I recommended that visitors start the day with a pulse-quickening coffee, and suggested that in Sydney that means a trip to the suburb of Leichhardt, the heart of Sydney’s Italian community. Café Sport in Norton Street built its reputation on serving the best coffee in Australia, but since decent coffee has now spread all over town I hadn’t been there for years.
It looks smarter and cleaner than it used to, perhaps because nobody smokes in cafés any more, but there were still real Italians there, speaking real Italian (I presume) and on the chalkboard wall were the results of the latest Serie A football games.
But I was there for caffé, a macchiato to be precise. Pay attention, everyone in Holland, Britain and the US and all other places where you serve that weak skim-milky rubbish and presume to call it ‘coffee’ – this is what coffee should be like. Note the deep chocolate colour and the creamy froth with a swirl of brown seeping through it.
About fifteen years ago a whole block facing Norton St was demolished to make way for a new development. The archway is impressive, and in case you forget where you are there are flags every five metres announcing you’re in the Italian Forum.
Given the inevitable budget restrictions, it would too much to expect the Italian Forum to be anything like this…
Dubai had more money to spend on their Mercato Mall replica of all things Italian…and came up with this. Though note the Virgin records signs and on the ground floor is a Starbucks – serving replica American coffee.
However, for all its phoniness Sydney’s Italian Forum is fun and looks to be working well. I like the design; cafés and restaurants on ground level, a square with a fountain, statue of Dante (an Italian writer, the helpful plaque informs me), then on the first floor smart shops and above them apartments with Juliet balconies. It was a very good idea to move the Leichhardt Public Library into the complex too. It’s a place people hang out, especially at weekends.
The rest of Norton Street is booming too, with the successful Palace Cinema showing a slightly non-mainstream film program, two bookshops and a string of smart restaurants. We still like scruffy old Bar Italia at the northern end, with its cheap and cheerful pasta and gelato and a pleasant garden out the back.
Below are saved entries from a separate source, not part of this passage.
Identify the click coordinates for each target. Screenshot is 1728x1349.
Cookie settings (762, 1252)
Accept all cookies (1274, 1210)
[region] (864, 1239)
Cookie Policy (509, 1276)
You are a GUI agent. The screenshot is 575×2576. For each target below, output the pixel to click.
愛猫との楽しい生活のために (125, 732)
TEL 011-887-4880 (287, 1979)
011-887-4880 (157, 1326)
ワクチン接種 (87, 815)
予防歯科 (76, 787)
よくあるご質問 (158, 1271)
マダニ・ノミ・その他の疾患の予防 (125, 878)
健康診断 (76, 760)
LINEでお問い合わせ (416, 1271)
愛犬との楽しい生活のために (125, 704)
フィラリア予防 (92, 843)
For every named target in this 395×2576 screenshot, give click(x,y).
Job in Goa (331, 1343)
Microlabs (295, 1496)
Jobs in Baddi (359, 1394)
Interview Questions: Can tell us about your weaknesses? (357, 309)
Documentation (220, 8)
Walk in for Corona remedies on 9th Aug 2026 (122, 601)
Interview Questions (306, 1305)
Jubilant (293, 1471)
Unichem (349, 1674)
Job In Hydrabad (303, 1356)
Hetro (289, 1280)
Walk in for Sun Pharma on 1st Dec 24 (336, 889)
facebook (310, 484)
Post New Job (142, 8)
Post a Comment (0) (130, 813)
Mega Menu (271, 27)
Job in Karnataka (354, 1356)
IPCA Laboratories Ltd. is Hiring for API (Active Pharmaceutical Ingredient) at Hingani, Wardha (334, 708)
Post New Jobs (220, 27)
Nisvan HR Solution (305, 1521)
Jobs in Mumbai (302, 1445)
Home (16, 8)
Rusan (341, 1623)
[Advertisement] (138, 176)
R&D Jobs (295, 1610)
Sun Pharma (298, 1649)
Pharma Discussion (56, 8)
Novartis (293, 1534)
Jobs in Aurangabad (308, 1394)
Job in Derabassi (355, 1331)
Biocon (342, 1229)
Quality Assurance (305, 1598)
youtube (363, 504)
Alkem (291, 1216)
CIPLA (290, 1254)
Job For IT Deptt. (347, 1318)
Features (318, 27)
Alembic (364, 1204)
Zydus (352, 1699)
Should international tourists visit Leichhardt? Maybe not for a whole day, but certainly it’s worth a look and a meal. I was happy to include it in the city guide.
2 responses to “LEICHHARDT – Sydney’s cheesy little Italy is saved by the coffee”
It doesn’t look very Italian, but all is forgiven if the coffee is good. Love the photo of Milan’s Galleria.
No, it’s a just a copy. That reminds me, I should add a photo of Dubai’s Mercato Mall – their big budget copy of Italy.
Meanwhile we look forward to the day when Milan builds a copy and tries to turn its own ‘Poco Sydney’ into a tourist attraction.